Quels vins servir avec l’agneau pascal ?

Difficile de ne pas passer à côté de ce plat traditionnel des fêtes de Pâques. La viande d’agneau est en effet de saison et même souvent à un prix très raisonnable.

C’est cependant une viande tout à fait particulière issue le plus souvent de jeunes bêtes. Sa texture est à la fois tendre, serrée, un peu grasse. Son goût est donc un peu prononcé. C’est un vrai plat de fête. Qu’il soit en gigot, épaule ou carré, on ne choisira pas forcément le même vin. On peut cependant s’accorder sur une constance: il faut un vin avec des tanins, plus ou moins évolués, pour relever la texture de cette viande mais quand même un peu fins pour relever la délicatesse de cette chair si particulière.

Oui au bordeaux

Ainsi, les bordeaux, plutôt médocains, avec une grosse proportion de cabernets sont en général du meilleur goût. C’est classique, simple et sans faute de goût. Ça plaît à tout le monde. Plus ou moins jeune? Et bien oui. C’est le moment d’aller puiser au fond de votre cave, la bouteille de grand cru que vous gardiez précieusement pour une grande occasion. Votre jolie maman vous en dira des nouvelles! Il y a bien d’autres classiques pour servir sur ce genre de plat.

Un brin de tanins

Un châteauneuf-du-pape, un gigondas, et pourquoi pas un hermitage ou un saint-Joseph, surtout pas trop boisés mais avec un brin de tanins, pas trop serrés, un peu fondus, encore fruités et donc un peu frais. Dans cet ordre d’idée, il y a dans le Languedoc et le Roussillon, des vins de qualité remarquable. Ils supportent les viandes un peu grasses et en général un peu plus fermes. Dans ce cas, mieux vaut éviter les cuvées «haut de gamme», en général très (trop) boisées mais bien celles qui laissent transpirer l’expression du fruit noir et du terroir.

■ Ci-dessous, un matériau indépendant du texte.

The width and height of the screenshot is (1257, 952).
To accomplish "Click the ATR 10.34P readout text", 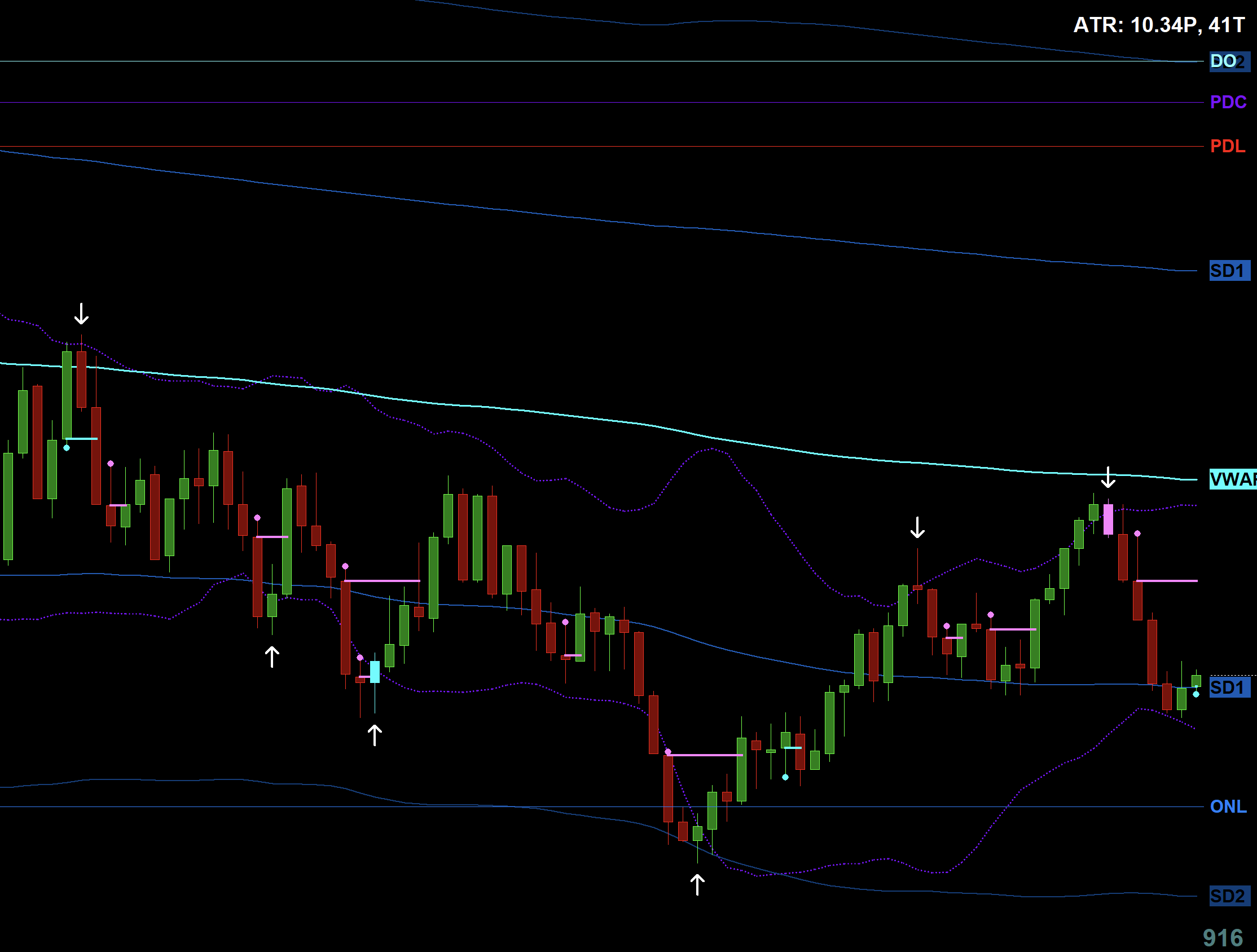I will (x=1159, y=25).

Et puis, pourquoi pas se faire plaisir avec un vin plein de fraîcheur et profiter de son acidité naturelle pour relever aussi le goût des flageolets qui accompagneront la viande.

Les vins de la Loire, frais et élégants sont là pour cela. Pensez-donc à un saumur-champigny, un bourgueil ou un chinon. Servez-les à température de la cave pour conforter leur fraîcheur naturelle.

Pensez aussi à Cairanne, Rasteau, Séguret, Sablet, ces villages de la vallée du Rhône qui proposent des crus gouleyants où l’empreinte du thym et du romarin y est légère et diffuse. Joyeuses Pâques!P.J.